- Data shown
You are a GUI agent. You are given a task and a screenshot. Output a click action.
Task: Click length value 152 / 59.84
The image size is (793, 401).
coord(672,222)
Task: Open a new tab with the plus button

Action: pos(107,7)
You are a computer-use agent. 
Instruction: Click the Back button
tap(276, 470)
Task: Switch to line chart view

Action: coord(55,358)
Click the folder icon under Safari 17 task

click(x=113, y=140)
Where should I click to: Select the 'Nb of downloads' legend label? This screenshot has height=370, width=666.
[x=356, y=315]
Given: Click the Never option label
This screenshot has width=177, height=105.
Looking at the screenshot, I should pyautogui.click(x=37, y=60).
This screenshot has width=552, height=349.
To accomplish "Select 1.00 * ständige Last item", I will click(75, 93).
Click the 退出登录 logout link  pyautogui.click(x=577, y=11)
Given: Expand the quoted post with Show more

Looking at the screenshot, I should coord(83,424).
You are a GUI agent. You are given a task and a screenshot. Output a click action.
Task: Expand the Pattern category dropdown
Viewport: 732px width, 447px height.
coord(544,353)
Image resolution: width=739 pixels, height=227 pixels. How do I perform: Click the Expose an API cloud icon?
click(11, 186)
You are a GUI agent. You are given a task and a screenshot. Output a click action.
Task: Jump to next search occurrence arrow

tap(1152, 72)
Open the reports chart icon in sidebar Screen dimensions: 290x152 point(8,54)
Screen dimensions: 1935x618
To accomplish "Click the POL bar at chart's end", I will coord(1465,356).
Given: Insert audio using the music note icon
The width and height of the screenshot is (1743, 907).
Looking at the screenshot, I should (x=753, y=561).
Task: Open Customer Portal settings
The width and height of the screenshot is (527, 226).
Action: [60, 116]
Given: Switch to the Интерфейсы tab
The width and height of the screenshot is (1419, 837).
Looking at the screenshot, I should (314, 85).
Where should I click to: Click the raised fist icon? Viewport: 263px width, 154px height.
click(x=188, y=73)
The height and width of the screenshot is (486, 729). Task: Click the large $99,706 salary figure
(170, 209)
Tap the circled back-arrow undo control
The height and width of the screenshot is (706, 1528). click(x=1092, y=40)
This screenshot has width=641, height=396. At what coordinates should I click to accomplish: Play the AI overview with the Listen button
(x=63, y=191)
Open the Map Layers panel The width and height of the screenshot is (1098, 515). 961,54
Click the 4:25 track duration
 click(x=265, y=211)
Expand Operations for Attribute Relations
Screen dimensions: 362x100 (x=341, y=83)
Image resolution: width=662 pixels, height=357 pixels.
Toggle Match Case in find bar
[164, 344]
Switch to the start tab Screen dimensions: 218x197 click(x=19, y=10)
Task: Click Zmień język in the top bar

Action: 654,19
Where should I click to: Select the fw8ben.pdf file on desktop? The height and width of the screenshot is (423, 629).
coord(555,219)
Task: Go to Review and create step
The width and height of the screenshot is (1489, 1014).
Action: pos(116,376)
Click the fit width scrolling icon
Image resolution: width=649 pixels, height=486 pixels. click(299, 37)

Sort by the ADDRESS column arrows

- Task description
Would you return all of the data exactly as given?

- Task response
You are a GUI agent. You are given a task and a screenshot. Output a click action.
Task: Click length value 152 / 59.84
The image size is (793, 401).
coord(672,222)
Task: Open a new tab with the plus button

Action: pos(107,7)
You are a computer-use agent. 
Instruction: Click the Back button
tap(276, 470)
Task: Switch to line chart view

Action: coord(55,358)
Click the folder icon under Safari 17 task

click(x=113, y=140)
Where should I click to: Select the 'Nb of downloads' legend label? This screenshot has height=370, width=666.
[x=356, y=315]
Given: Click the Never option label
This screenshot has width=177, height=105.
Looking at the screenshot, I should pyautogui.click(x=37, y=60).
This screenshot has width=552, height=349.
To accomplish "Select 1.00 * ständige Last item", I will click(75, 93).
Click the 退出登录 logout link  pyautogui.click(x=577, y=11)
Given: Expand the quoted post with Show more

Looking at the screenshot, I should coord(83,424).
You are a GUI agent. You are given a task and a screenshot. Output a click action.
Task: Expand the Pattern category dropdown
Viewport: 732px width, 447px height.
coord(544,353)
Image resolution: width=739 pixels, height=227 pixels. How do I perform: Click the Expose an API cloud icon?
click(11, 186)
You are a GUI agent. You are given a task and a screenshot. Output a click action.
Task: Jump to next search occurrence arrow

tap(1152, 72)
Open the reports chart icon in sidebar Screen dimensions: 290x152 point(8,54)
Screen dimensions: 1935x618
To accomplish "Click the POL bar at chart's end", I will coord(1465,356).
Given: Insert audio using the music note icon
The width and height of the screenshot is (1743, 907).
Looking at the screenshot, I should (x=753, y=561).
Task: Open Customer Portal settings
The width and height of the screenshot is (527, 226).
Action: [60, 116]
Given: Switch to the Интерфейсы tab
The width and height of the screenshot is (1419, 837).
Looking at the screenshot, I should (314, 85).
Where should I click to: Click the raised fist icon? Viewport: 263px width, 154px height.
click(x=188, y=73)
The height and width of the screenshot is (486, 729). Task: Click the large $99,706 salary figure
(170, 209)
Tap the circled back-arrow undo control
The height and width of the screenshot is (706, 1528). click(x=1092, y=40)
This screenshot has width=641, height=396. At what coordinates should I click to accomplish: Play the AI overview with the Listen button
(x=63, y=191)
Open the Map Layers panel The width and height of the screenshot is (1098, 515). 961,54
Click the 4:25 track duration
 click(x=265, y=211)
Expand Operations for Attribute Relations
Screen dimensions: 362x100 (x=341, y=83)
Image resolution: width=662 pixels, height=357 pixels.
Toggle Match Case in find bar
[164, 344]
Switch to the start tab Screen dimensions: 218x197 click(x=19, y=10)
Task: Click Zmień język in the top bar

Action: 654,19
Where should I click to: Select the fw8ben.pdf file on desktop? The height and width of the screenshot is (423, 629).
coord(555,219)
Task: Go to Review and create step
The width and height of the screenshot is (1489, 1014).
Action: pos(116,376)
Click the fit width scrolling icon
Image resolution: width=649 pixels, height=486 pixels. click(299, 37)

Sort by the ADDRESS column arrows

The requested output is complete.